PASSAGE PROVIDED.
-.-.-

You stated that you have a 4.5 rating. Anything below 4.6 gets you deactivated. Maybe not such a good driver after all.


----------



## Loubie1130 (Nov 9, 2017)

Oh heck, It’s supposed to be 4.95! I’ll edit it! Thanks for letting me know!


----------



## Uberbrent (Mar 22, 2016)

No worries...I’ve seen posts that drivers had bragged on a 4.5 rating...good luck on getting back on the road.


----------



## Loubie1130 (Nov 9, 2017)

It probably would have helped if I searched the forum first before posting! There are so many complaints about this process. UBER insists they waitlist drivers for safety reasons. That is total bullshit! You’ve been driving for them without incident and without bad ratings and you are pulled off the road?! Come on, where is the logic? Who is running the show in California? Oh, that’s right, it’s California......


----------



## SuzeCB (Oct 30, 2016)

Loubie1130 said:


> It probably would have helped if I searched the forum first before posting! There are so many complaints about this process. UBER insists they waitlist drivers for safety reasons. That is total bullshit! You've been driving for them without incident and without bad ratings and you are pulled off the road?! Come on, where is the logic? Who is running the show in California? Oh, that's right, it's California......


It's all over the countey. Uber is scrutinizing everyone because of pressure from the insurance companies, the various state governments and local law enforcement agencies, as well as all of the coverage they've had in the media about people driving who really shouldn't have been. They are having these background check done in huge batches, and that means that they get backed up. In all reality, Checkr just throws it into their own computer system that checks things that are available to the public anyway. It takes Checkr virtually no time to do this. However, it takes Luber a tremendous amount of time to go through these with human eyes, which is what is necessary. Welcome to the world of TNC driving.

-.-.-

INFORMATION PROVIDED.
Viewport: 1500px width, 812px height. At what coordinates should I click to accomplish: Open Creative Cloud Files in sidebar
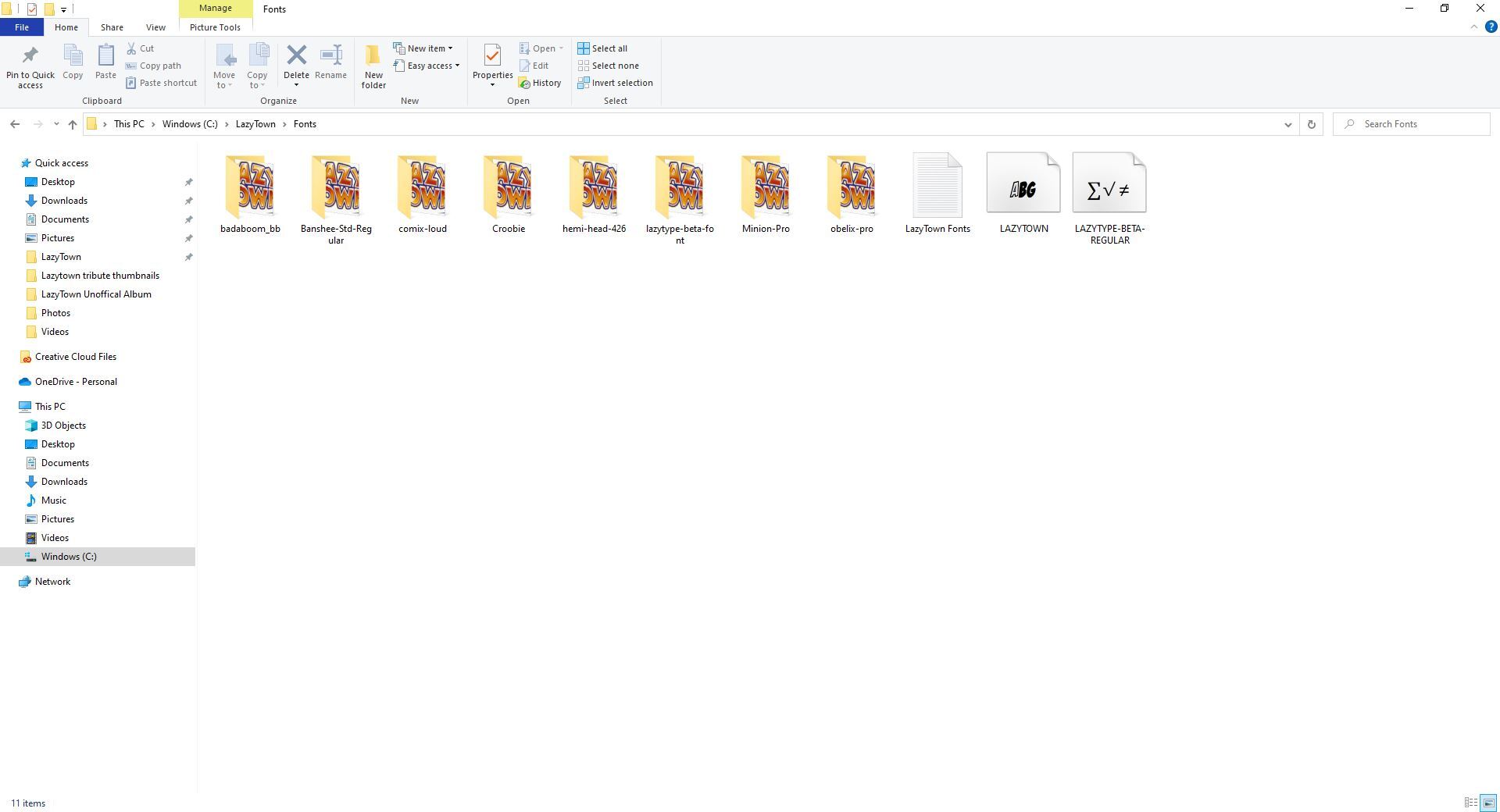pos(75,357)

-.-.-

TO DO.
- a) Please answer these questions about the rideshare forum thread, one line each:
(i) What rating does Loubie1130 say was meant to be posted?
(ii) According to the first post, what rating gets a driver deactivated?
(iii) Which company does SuzeCB say runs the background checks through its own computer system?
- b) Carry on the rideshare forum thread from the point where it stops.

OUTPUTS.
- a)
(i) 4.95
(ii) Anything below 4.6
(iii) Checkr

- b)
----------



## JayBeKay (Oct 13, 2016)

How about a heads up at least? I'm going through the same thing. How would one of Uber's employees like to wake up one morning and be told, "we're running our annual background check, don't come into work until we tell you."


----------



## JayLeeKou (Mar 5, 2018)

PSYCHOLOGICAL ASSESSMENT is HIGH PRIORITY. Failing PSYCHOLOGICAL ASSESSMENT will make the company executives be facing accusations instead.


----------



## June132017 (Jun 13, 2017)

So you can't work for 2 weeks what's the big deal? Problem resolved. -Rasheedodeedo


----------



## bill k (Oct 4, 2015)

Loubie1130 said:


> Has anyone had a problem with the new annual background checks? First, I sat for 3 hours on Tuesday and never got 1 ride. This is very rare. I finally said to hell with it and went back home. I’m checking my email later that day and I have a message from UBER that Checkr.com has been trying to reach me without success. I also see another email from Checkr.com that follows about an hour after UBER’s email. It includes a copy of my completed background report with the status “All Clear”.
> 
> So I check my email to see if I missed a message from Checkr.com asking me for information. There is no email (yes, I checked the SPAM folder too). No text messages received either. WTF?! I go back and read the UBER email closely and it says if I don’t get back with Checkr.com I could be waitlisted. But I already have the new cleared report so why don’t they have it?!
> 
> ...


i have thousands of trips over a 5 year period. i have a 4.90 rating. Lyft and UBER both sidelined me on the same day waiting for a background check. I went on the Checkr portal and saw that Checkr sent Lyft and UBER the identical report on the same day. Lyft had me back on the road in less than one hour. But UBER has had me sidelined for 7 DAYS and counting. I email UBER Support (an oxymoron) every day, and I get back a form letter from India every day.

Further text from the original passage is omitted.